Polski złoty obchodzi dziś 90. urodziny. Dokładnie 20 stycznia 1924 roku ukazało się "Rozporządzenie prezydenta Rzeczypospolitej w przedmiocie systemu monetarnego". To właśnie tam pojawił się zapis, że walutą odrodzonej Rzeczpospolitej będzie złoty.
Mało brakowało, a nasza waluta nazywałaby się zupełnie inaczej. 5 lutego 1919 roku Naczelnik Państwa marszałek Józef Piłsudski podpisał dekret, na mocy którego nasza narodowa waluta miała się nazywać "lech".

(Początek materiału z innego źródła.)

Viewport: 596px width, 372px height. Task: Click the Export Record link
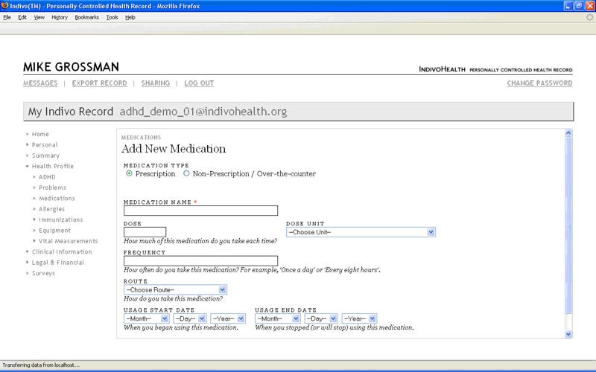click(x=99, y=83)
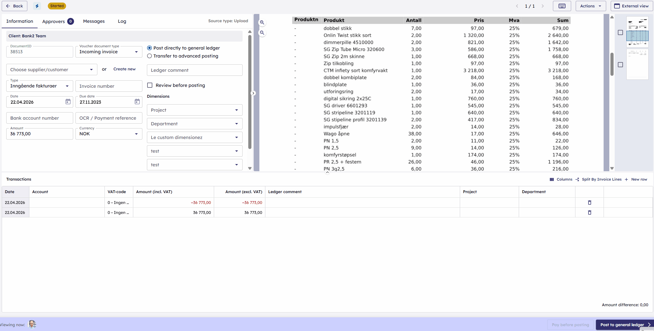Tick the checkbox beside the first page thumbnail

tap(620, 32)
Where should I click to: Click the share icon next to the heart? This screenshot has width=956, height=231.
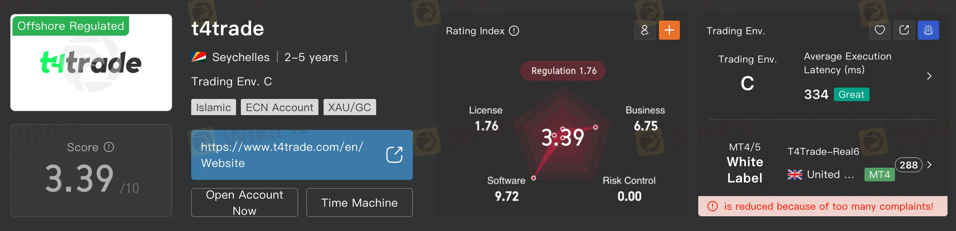(904, 30)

Tę nazwę zaproponowała Polska Krajowa Kasa Pożyczkowa, czyli ówczesny odpowiednik Narodowego Banku Polskiego. Posłom w Sejmie "lech" nie przypadł jednak do gustu. Zastanawiali się także nad nazwą "pol", ale ostatecznie, 28 lutego zmienili nazwę waluty na "złotego". Miało być to odwołaniem do historycznej waluty Królestwa Polskiego.
Ta waluta weszła do obiegu w 1924 roku, mocą rozporządzenia prezydenta Wojciechowskiego.
Dziś, w 90. urodziny złotego, musimy się zastanowić, czy śpiewać naszym banknotom i monetom "Sto lat". Rząd cały czas rozważa przecież zastąpienie złotego unijnym euro. Niewykluczone więc, że nasza narodowa waluta nie przetrwa do swoich setnych urodzin. Chyba, że ją obronimy.